[Date Prev][Date Next][Thread Prev][Thread Next][Date Index][Thread Index]

Re: [HTCondor-users] Problem with condor-slot and temp folders on windows



Hey,

 

Thanks for your quick response. We indeed see sometimes error logging that the execute folder cannot be deleted. We know that there is a problem in this type of job.

However, in many other cases (different job type) we do not see any logging, which might hint to a problem of deleting the execute folder.

 

In either case the execute folder gets finally deleted somehow.

 

What persists are the user folders in the windows user directory, including only empty folders. It is always the “AppData” folder with some further subfolders, mostly Local\Microsoft\something or Roaming\Microsoft\somethingElse. Furthermore, the “something” is always something different…

 

Thanks for any further ideas!

 

Best,

Michael

 

From: HTCondor-users [mailto:htcondor-users-bounces@xxxxxxxxxxx] On Behalf Of John M Knoeller
Sent: Wednesday, March 29, 2017 7:56 PM
To: HTCondor-Users Mail List <htcondor-users@xxxxxxxxxxx>
Subject: Re: [HTCondor-users] Problem with condor-slot and temp folders on windows

 

We have seen this happen when the user’s job creates worker processes that are still alive when the job exits.  HTCondor tries to clean up, but detection of worker processes is imperfect on Windows because Windows doesn’t actually keep track of parent-child relationships between processes.

 

If there is a processes that has one of the directories we are trying to delete as their current working directory, or have a file open in that directory, then it is simply not possible to delete the directory without first killing the process.

 

Is there anything in the logs on the execute node that indicate that we tried and failed to delete the execute directory?

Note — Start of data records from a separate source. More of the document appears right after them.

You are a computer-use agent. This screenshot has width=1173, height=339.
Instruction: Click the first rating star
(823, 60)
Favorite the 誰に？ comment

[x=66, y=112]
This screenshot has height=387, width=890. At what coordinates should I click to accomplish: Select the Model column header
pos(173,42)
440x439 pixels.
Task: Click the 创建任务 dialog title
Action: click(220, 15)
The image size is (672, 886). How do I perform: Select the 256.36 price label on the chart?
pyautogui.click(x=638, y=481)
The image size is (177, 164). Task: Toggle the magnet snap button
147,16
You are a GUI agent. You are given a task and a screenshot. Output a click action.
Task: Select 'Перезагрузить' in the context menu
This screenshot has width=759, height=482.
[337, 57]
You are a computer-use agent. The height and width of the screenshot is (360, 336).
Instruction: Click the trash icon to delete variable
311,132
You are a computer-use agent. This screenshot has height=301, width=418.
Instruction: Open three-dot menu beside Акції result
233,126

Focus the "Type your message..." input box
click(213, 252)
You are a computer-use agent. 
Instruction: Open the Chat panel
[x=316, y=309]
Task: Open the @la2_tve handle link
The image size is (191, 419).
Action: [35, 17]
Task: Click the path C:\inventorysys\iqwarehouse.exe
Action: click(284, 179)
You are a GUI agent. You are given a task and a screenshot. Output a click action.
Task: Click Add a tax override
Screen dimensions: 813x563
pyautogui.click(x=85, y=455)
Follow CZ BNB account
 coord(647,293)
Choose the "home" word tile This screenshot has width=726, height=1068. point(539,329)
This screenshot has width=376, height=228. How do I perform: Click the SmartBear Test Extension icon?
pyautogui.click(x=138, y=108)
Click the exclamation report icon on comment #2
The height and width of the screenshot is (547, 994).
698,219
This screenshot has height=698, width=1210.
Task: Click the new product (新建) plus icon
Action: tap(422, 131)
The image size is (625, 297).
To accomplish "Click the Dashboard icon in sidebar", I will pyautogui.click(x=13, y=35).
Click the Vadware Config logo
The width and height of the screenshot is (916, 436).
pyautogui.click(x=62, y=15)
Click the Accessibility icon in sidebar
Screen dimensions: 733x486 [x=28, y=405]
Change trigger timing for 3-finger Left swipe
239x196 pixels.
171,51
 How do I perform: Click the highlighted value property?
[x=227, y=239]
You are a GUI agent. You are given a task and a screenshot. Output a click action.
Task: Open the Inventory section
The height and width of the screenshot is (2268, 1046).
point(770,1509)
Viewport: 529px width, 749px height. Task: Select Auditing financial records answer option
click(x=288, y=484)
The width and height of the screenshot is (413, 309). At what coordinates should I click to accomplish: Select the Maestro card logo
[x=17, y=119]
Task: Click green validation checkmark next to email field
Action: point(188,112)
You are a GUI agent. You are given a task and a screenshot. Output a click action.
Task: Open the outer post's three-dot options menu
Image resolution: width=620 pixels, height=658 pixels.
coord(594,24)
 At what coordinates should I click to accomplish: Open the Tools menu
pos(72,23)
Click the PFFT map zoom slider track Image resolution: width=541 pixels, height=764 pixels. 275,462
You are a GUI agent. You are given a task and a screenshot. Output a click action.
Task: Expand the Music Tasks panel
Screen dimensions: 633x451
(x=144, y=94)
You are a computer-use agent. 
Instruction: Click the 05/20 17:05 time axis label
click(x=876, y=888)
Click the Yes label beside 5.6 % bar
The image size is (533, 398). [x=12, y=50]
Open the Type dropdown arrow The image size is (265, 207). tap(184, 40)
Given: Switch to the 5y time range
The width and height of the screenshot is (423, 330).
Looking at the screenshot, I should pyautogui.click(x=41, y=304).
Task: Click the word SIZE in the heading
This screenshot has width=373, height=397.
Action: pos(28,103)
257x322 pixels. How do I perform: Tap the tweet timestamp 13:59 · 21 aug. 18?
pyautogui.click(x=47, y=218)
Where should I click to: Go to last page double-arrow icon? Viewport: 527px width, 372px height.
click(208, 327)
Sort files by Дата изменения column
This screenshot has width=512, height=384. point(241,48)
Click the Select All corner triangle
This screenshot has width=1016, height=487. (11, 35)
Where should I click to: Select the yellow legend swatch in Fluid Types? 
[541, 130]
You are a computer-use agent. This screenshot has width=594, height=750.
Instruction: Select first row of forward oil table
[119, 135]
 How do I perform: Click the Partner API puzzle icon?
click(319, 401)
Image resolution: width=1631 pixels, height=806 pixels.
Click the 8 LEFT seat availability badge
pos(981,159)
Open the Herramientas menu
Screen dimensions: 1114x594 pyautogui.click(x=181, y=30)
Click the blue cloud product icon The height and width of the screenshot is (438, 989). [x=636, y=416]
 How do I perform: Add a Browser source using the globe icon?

It’s likely that the problem is caused by a specific job.

 

 

You can use process explorer (one of the sys-internals tools) to identify what processes are keeping the directories from being deleted. 

 

-tj

 

From: HTCondor-users [mailto:htcondor-users-bounces@xxxxxxxxxxx] On Behalf Of Almansour Blanco
Sent: Wednesday, March 29, 2017 10:50 AM
To: htcondor-users@xxxxxxxxxxx
Subject: [HTCondor-users] Problem with condor-slot and temp folders on windows

 

Hello,

 

 

 

We are using Windows 7 and condor version 8.4.9

When condor runs on the system, it creates the folders condor-slot and TEMP directories in the user home directory.

However, in some cases when the condor job is done, the condor-slot* directories are not cleaned up even though they are empty, and they keep on accumulating until there are hundreds of them, and at some point, condor jobs will stop executing on that machine, maybe because it can’t create any more folders.

Has someone faced this problem before? And is there any solution to solve this issue and prevent it from happening?

 

 

 

Kind regards

 

Almansour Belleh Blanco